Tom Hansell’s documentary “After Coal” won’t be finished for another year or two, but Hansell has already done some of the shooting, in both Wales and Appalachia. This week, he’ll speak at the quarterly meeting of the Alliance for Appalachia—a group of environmental organizations from Kentucky, Virginia, West Virginia and Tennessee.
Coal was mined in Wales for decades, but the industry began declining about 30 years ago. Hansell says since then, communities have rebounded in various ways he thinks could apply to the Appalachian coalfields, too.
“There’s no silver bullet. It’s not a simple solution,” he said. “If you look at Wales since 1988, they have lost population. They certainly have a much cleaner environment and there are coal mining communities that have survived. In fact, the majority of the coal mining communities have survived.”

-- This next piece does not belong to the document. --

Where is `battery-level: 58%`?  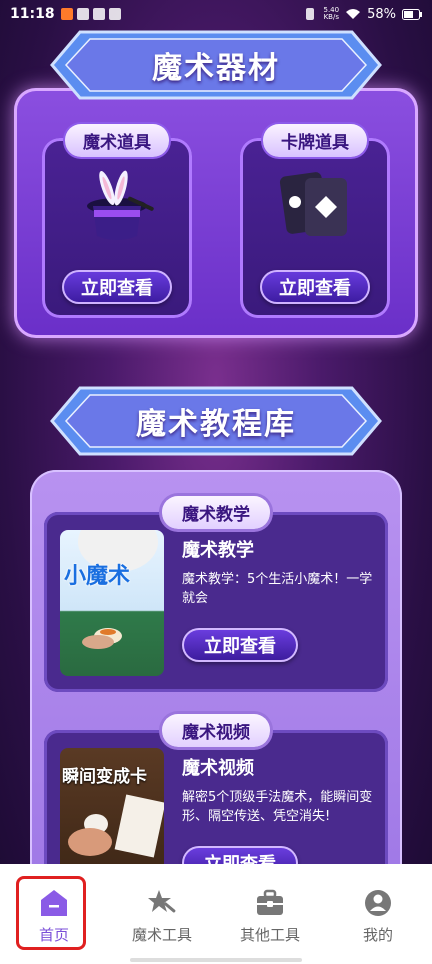
battery-level: 58% is located at coordinates (382, 14).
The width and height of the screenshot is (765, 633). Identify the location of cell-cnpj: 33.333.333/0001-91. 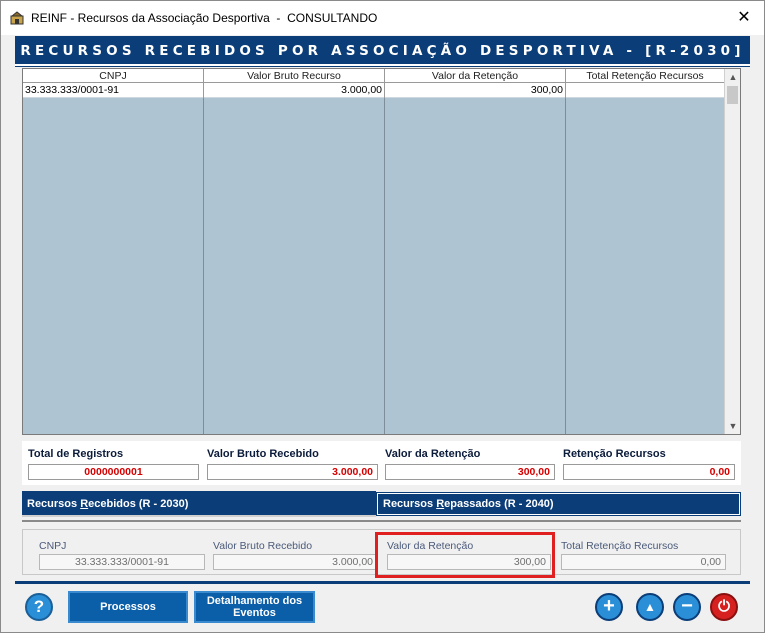
(114, 90).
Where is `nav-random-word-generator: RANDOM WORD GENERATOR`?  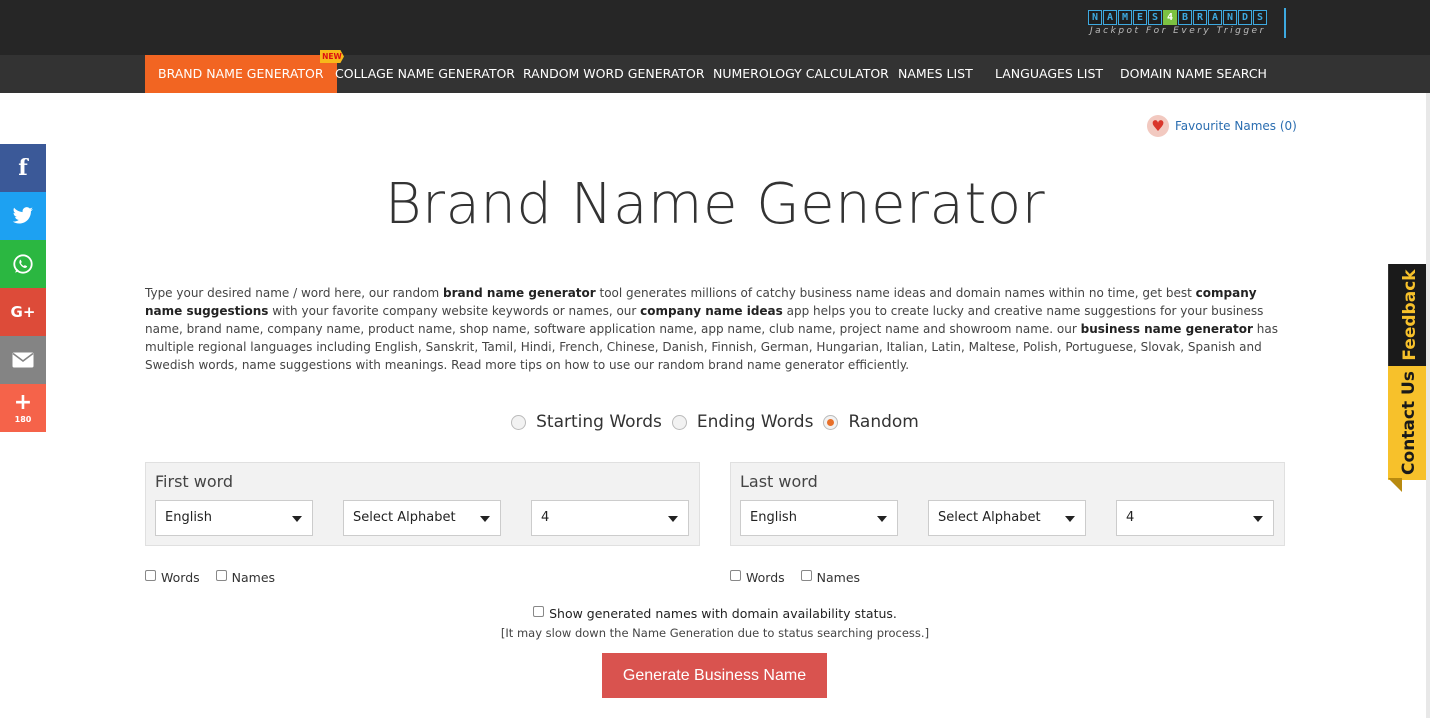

For example, Hansell points out that Appalachia’s current approach to tourism is very seasonal, but in Wales they began focusing on holding professional development retreats and workshops year-round.
“And the idea of using this professional development idea may be a path to creating more sustainable businesses,” he said. “And they also had a very careful business plan and had several years of financing lined up before they jumped in. And they also had a commitment to hiring local people.”
Hansell estimates his documentary will be finished by 2014 or 2015.